### Problem description
Print the listing in its entirety and exactly, leaving out images.

### Stored data
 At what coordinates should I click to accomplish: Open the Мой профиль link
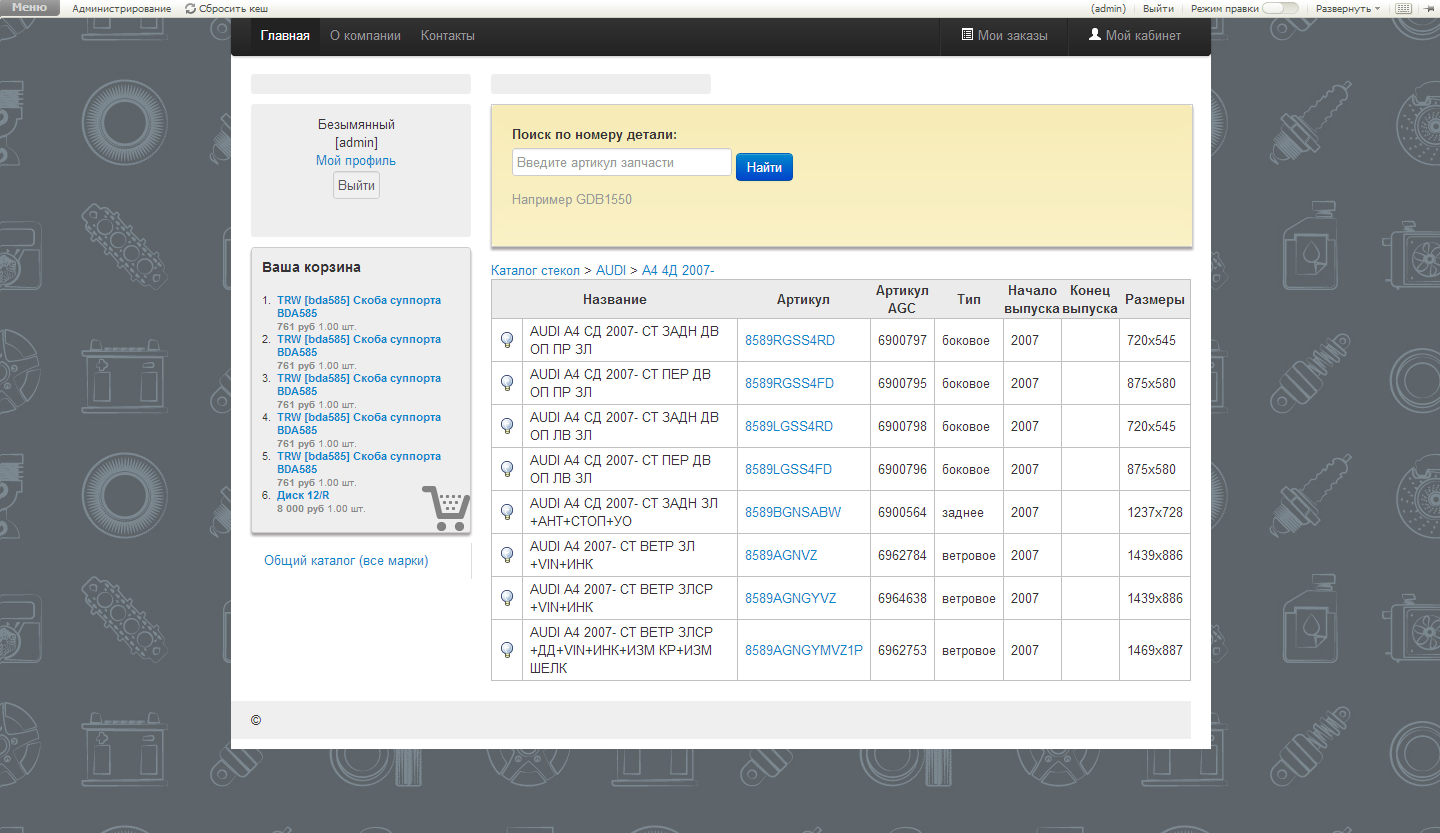356,160
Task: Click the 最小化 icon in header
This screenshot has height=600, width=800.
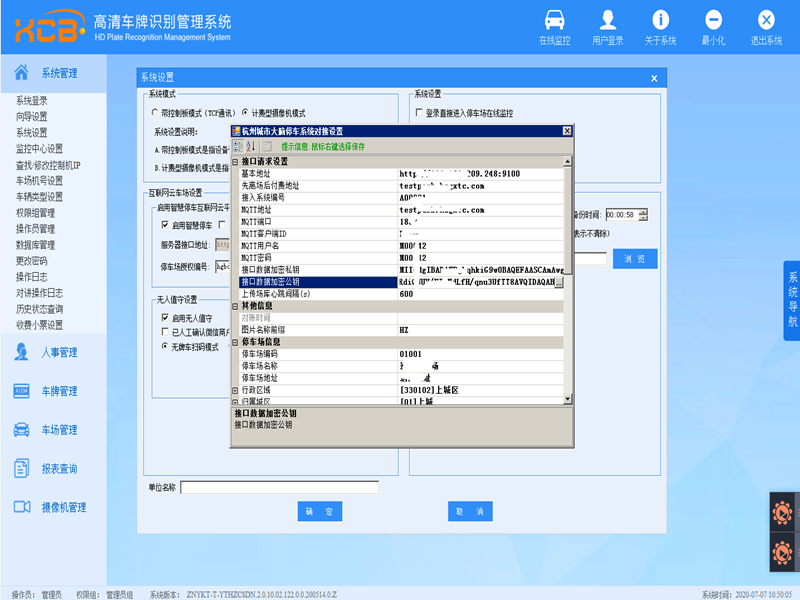Action: coord(713,26)
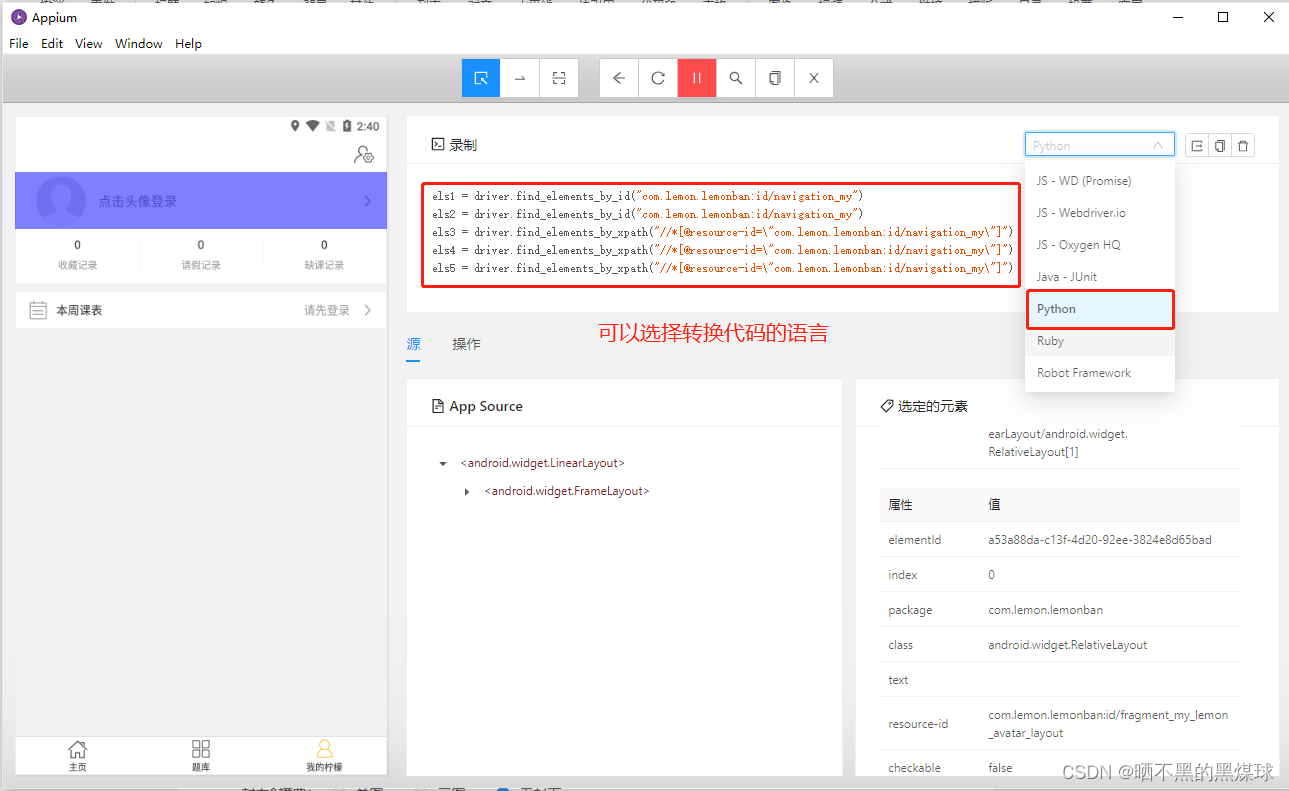This screenshot has width=1289, height=791.
Task: Pause recording with the red button
Action: (697, 78)
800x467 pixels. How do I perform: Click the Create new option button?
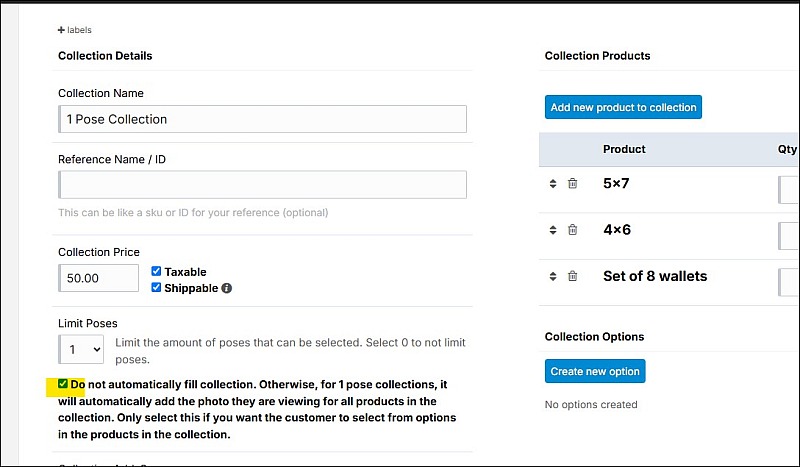595,371
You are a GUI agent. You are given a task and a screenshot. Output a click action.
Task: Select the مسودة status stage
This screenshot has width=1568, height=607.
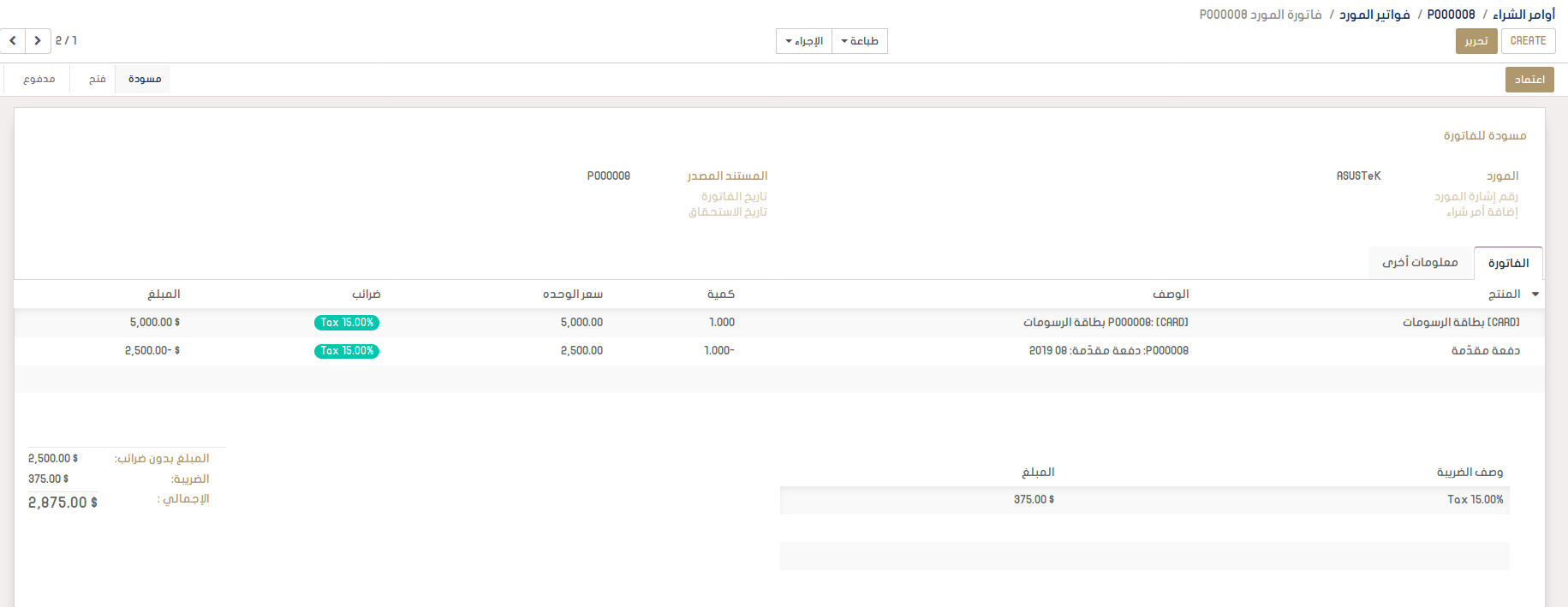click(x=145, y=80)
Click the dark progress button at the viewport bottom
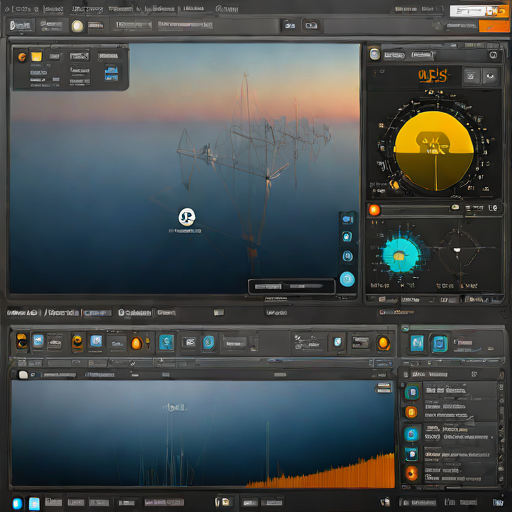Viewport: 512px width, 512px height. [x=291, y=286]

### Written response
 At what coordinates should I click to accomplish: Open the Мой профиль link
356,160
Task: Click the 最小化 icon in header
This screenshot has height=600, width=800.
Action: coord(713,26)
This screenshot has width=1289, height=791.
Task: Pause recording with the red button
Action: (697, 78)
800x467 pixels. How do I perform: Click the Create new option button?
595,371
You are a GUI agent. You are given a task and a screenshot. Output a click action.
Task: Select the مسودة status stage
This screenshot has width=1568, height=607.
click(x=145, y=80)
Click the dark progress button at the viewport bottom
Viewport: 512px width, 512px height. [x=291, y=286]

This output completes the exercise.